No hay día feliz sin su sonrisa y no existe preocupación mayor que su llanto. Ellos pueden fácilmente virar nuestro mundo al revés y paralizar cualquier trabajo por muy importante que sea.
Para un niño la imaginación será siempre una puerta abierta. Se prueban como doctores sin haber cursado estudios universitarios, se transforman en maestros, cocineros, artistas o imitan a mamá y papá.
Su felicidad es plena cuando se disfrazan o cuando le cantan una canción a un muñeco, o cuando creen fervientemente que sus garabatos en el papel es símbolo del sol, un perro o una casa.

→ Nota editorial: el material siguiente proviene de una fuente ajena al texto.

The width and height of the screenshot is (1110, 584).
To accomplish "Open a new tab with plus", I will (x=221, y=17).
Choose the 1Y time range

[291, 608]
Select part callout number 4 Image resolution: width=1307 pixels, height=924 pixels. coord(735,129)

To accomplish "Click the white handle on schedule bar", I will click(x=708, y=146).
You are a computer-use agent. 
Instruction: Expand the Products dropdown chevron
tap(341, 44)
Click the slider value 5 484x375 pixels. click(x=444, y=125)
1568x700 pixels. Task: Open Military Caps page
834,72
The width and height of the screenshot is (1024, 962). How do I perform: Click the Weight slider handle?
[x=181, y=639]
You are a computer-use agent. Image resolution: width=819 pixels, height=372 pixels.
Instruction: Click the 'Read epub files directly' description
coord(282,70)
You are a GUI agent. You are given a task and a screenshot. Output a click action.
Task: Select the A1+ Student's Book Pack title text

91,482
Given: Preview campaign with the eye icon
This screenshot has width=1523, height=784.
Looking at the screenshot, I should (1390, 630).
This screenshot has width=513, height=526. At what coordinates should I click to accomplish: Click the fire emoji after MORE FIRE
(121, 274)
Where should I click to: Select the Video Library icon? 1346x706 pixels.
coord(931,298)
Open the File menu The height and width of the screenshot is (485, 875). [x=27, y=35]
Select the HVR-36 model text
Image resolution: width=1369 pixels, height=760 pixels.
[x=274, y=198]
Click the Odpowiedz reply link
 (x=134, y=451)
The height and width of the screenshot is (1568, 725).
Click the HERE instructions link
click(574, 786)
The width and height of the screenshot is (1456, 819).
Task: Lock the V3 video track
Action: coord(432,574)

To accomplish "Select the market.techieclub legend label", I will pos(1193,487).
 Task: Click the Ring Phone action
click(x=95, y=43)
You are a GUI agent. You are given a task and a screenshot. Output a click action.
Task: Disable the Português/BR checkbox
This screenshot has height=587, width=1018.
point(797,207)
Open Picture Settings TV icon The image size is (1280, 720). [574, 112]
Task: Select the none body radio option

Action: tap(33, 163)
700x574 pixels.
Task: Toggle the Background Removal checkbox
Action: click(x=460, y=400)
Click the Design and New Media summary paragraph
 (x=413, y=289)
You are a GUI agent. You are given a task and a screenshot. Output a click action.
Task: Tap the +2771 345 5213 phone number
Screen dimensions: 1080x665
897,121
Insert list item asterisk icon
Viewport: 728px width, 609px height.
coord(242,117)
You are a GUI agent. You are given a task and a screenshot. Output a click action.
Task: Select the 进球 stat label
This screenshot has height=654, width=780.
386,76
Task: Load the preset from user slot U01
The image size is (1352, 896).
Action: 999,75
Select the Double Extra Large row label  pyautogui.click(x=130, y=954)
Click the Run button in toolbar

El desvelo es un estado constante, con pinceladas de sobresalto. Para ellos, el orden es una utopía, pues nunca dejan de sorprender sus travesuras con juguetes, crayolas y cuantos objetos estén a su alcance.
El arte redimensionado es su especialidad. Cantan y bailan a conveniencia y exigen aplausos, sin importar preferencia. La pintura mural es otro talento, al exponer sus dibujos de sueños, preferentemente en las paredes de casa.
Cien veces los regaña y no se enteran, el nombre tampoco se gasta, es un hecho. Las respuestas ingeniosas y malabares paternos se conjugan diariamente para no perder la cordura y dar riendas sueltas a ese mundo de quimera, visibles en ese universo de sueños y fantasías.
Estos pequeños detalles son la felicidad para un niño. Vivir esas experiencias, compartir con ellos ese mundo del que alguna vez fuimos parte, hace florecer el corazón, revivir el alma.
Tener garantizados sus derechos a la vida, la supervivencia y el desarrollo, el respeto por su opinión y la no discriminación, son bondades que una Cuba regala a sus niños, quienes son maestros que vienen a enseñarnos con sus acciones y emociones; son una guía para nuestro despertar.